Say I have the following data.frame df
of patient hometowns and one arbitrary clinical metric, heart rate:
id <- c(rep(1:3, each = 2), rep(4, 3))
pt_hometown <- c("Atlanta", NA,
NA, "San Diego",
NA, NA,
"San Francisco", "Seattle", NA)
pt_heartrate <- c(NA, 82,
NA, NA,
76, 76,
90, 93, NA)
df <- data.frame(id = id,
pt_hometown = pt_hometown,
pt_heartrate = pt_heartrate,
stringsAsFactors = FALSE)
df
Which gives
id pt_hometown pt_heartrate
1 Atlanta NA
1 <NA> 82
2 <NA> NA
2 San Diego NA
3 <NA> 76
3 <NA> 76
4 San Francisco 90
4 Seattle 93
4 <NA> NA
As I've learned here, summarise_each
can apply one or more functions to a grouped dataframe to collapse records to one per group. The simplest case might be selecting the first non-NA value from all variables within df
and collapsing them down to one per group.
df1 <- df %>%
group_by(id) %>%
summarise_each(funs(first(.[!is.na(.)]))
df1
id pt_hometown pt_heartrate
1 Atlanta 82
2 San Diego NA
3 NA 76
4 San Francisco 90
Of course, for practical applications, one might want to collapse with a bit more specificity. I know how to group df
's variables by type and, for instance, select the max
heart rate per id
and collapse to one record, but what I do not know how to do is conditionally collapse character variables to one record per group, given there is only one unique non-NA value.

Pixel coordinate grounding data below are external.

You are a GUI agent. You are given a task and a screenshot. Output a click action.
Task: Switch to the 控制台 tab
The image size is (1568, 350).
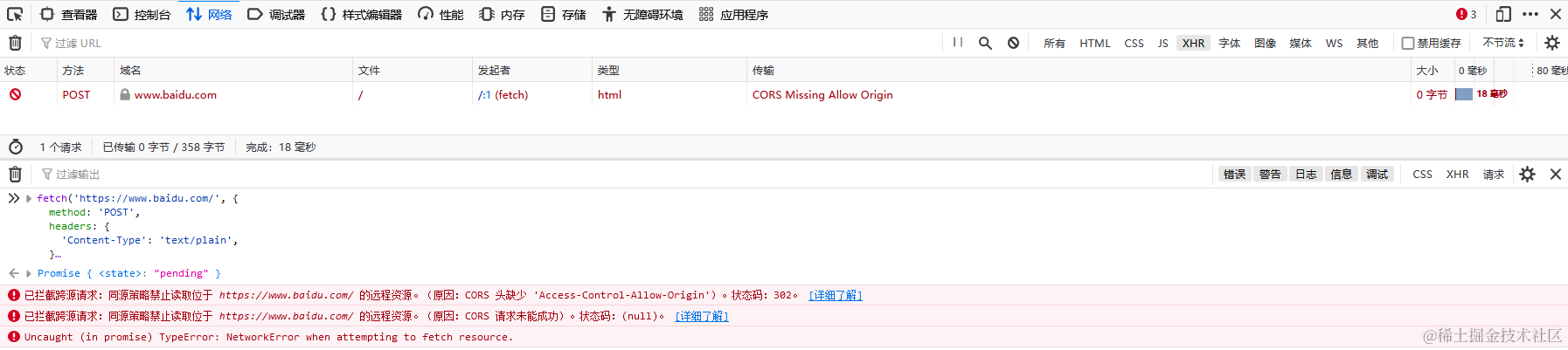coord(142,14)
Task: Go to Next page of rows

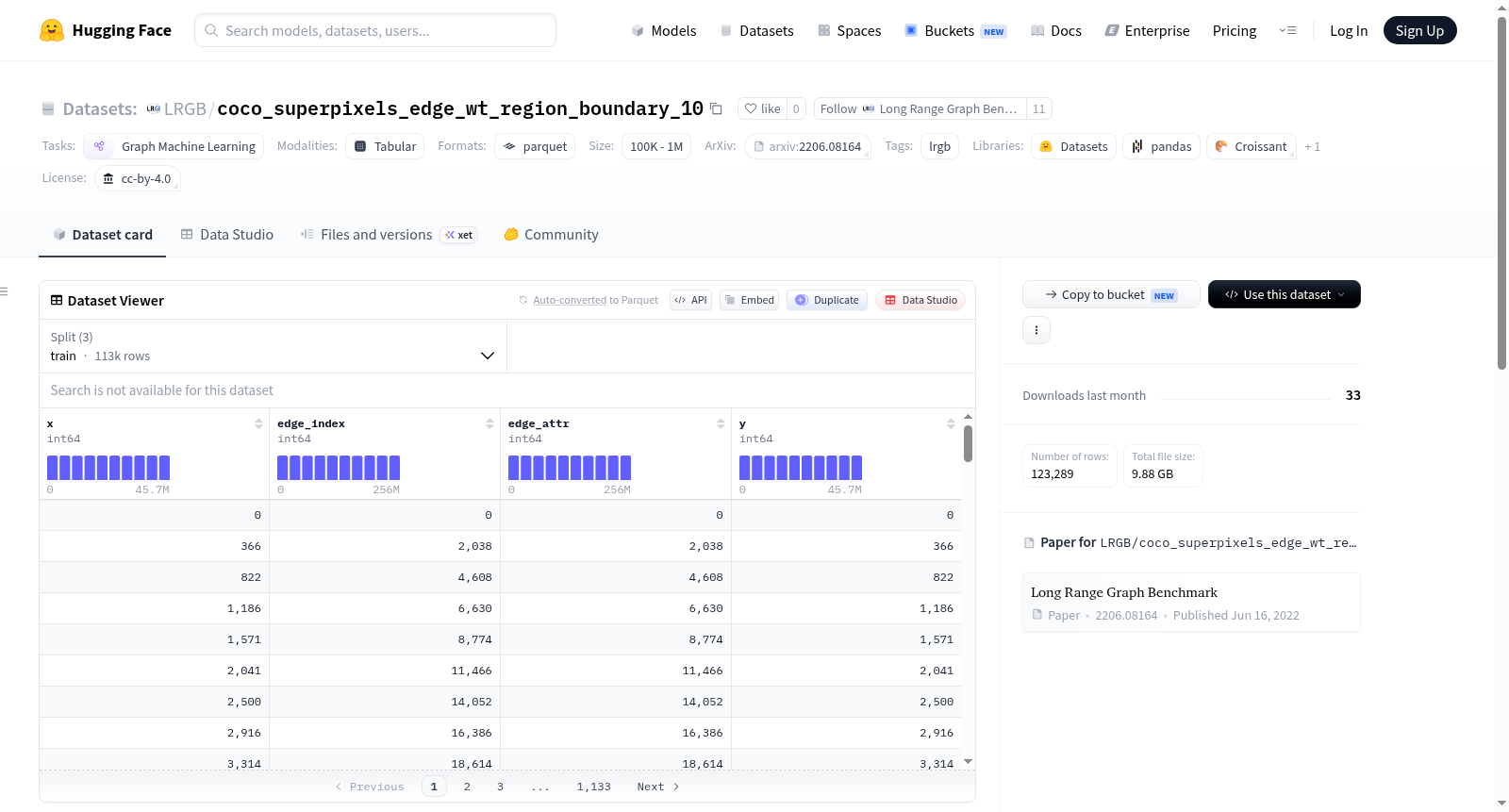Action: click(658, 787)
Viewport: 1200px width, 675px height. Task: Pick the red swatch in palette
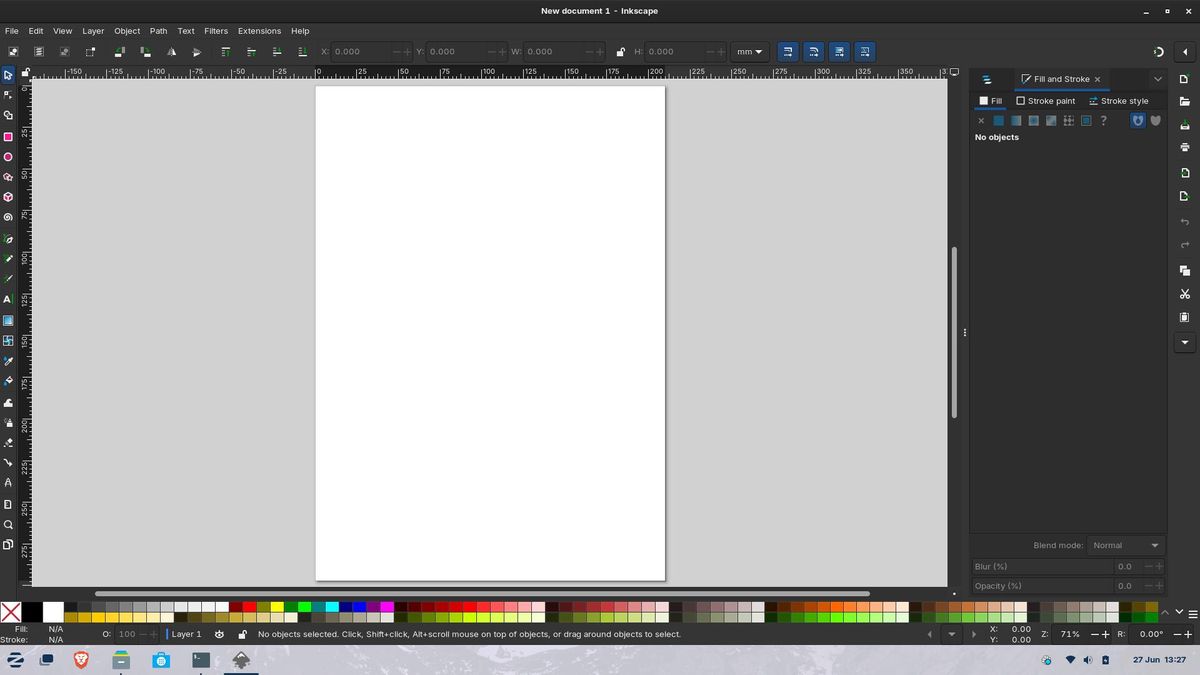point(249,606)
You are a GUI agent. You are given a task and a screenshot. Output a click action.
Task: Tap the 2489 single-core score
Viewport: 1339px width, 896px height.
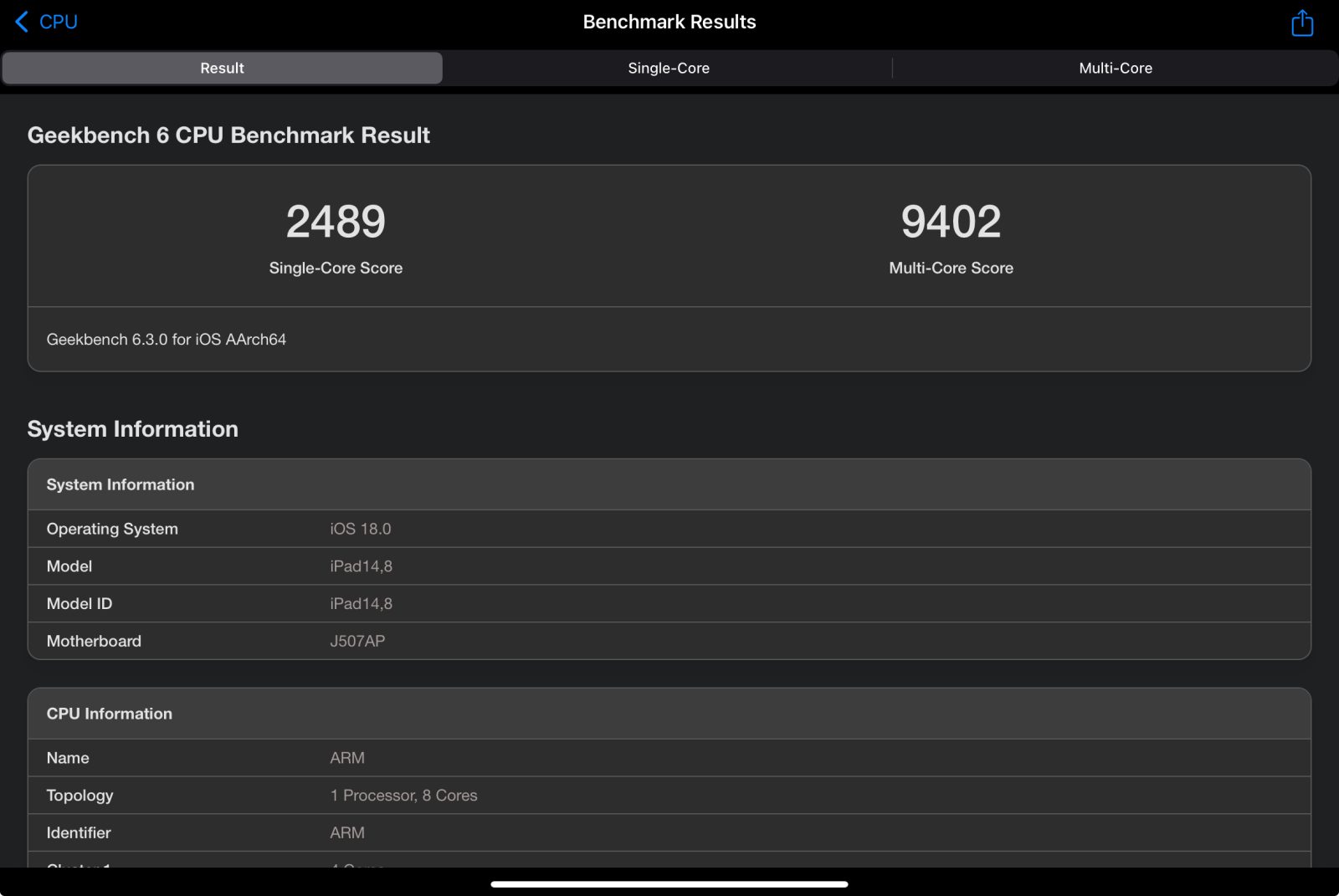pyautogui.click(x=336, y=222)
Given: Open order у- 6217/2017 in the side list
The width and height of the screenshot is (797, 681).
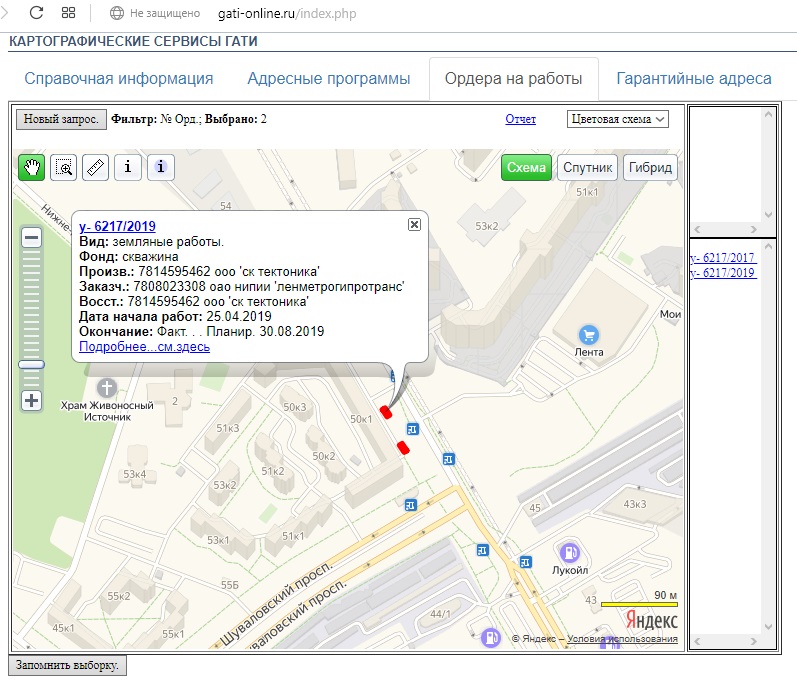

More concretely, consider the patient with id
number 4. They have two unique values for pt_hometown
, "San Francisco" and "Seattle". Obviously both cannot be correct. So I would like to collapse records for each group where there is only one non-NA value, but retain rows where multiple non-NA elements exist and then bring it to the attention of our group to decide how to correct the mistake in the original dataset.
So I'd like df1
to look like this:
id pt_hometown pt_heartrate
1 Atlanta 82
2 San Diego NA
3 <NA> 76
4 San Francisco 90
4 Seattle 93
This is what I've tried:
df1 <- df %>%
group_by(id) %>%
summarise_each_(funs(first(.[!is.na(.)])), df[length(unique(.[!is.na(.)])) == 1])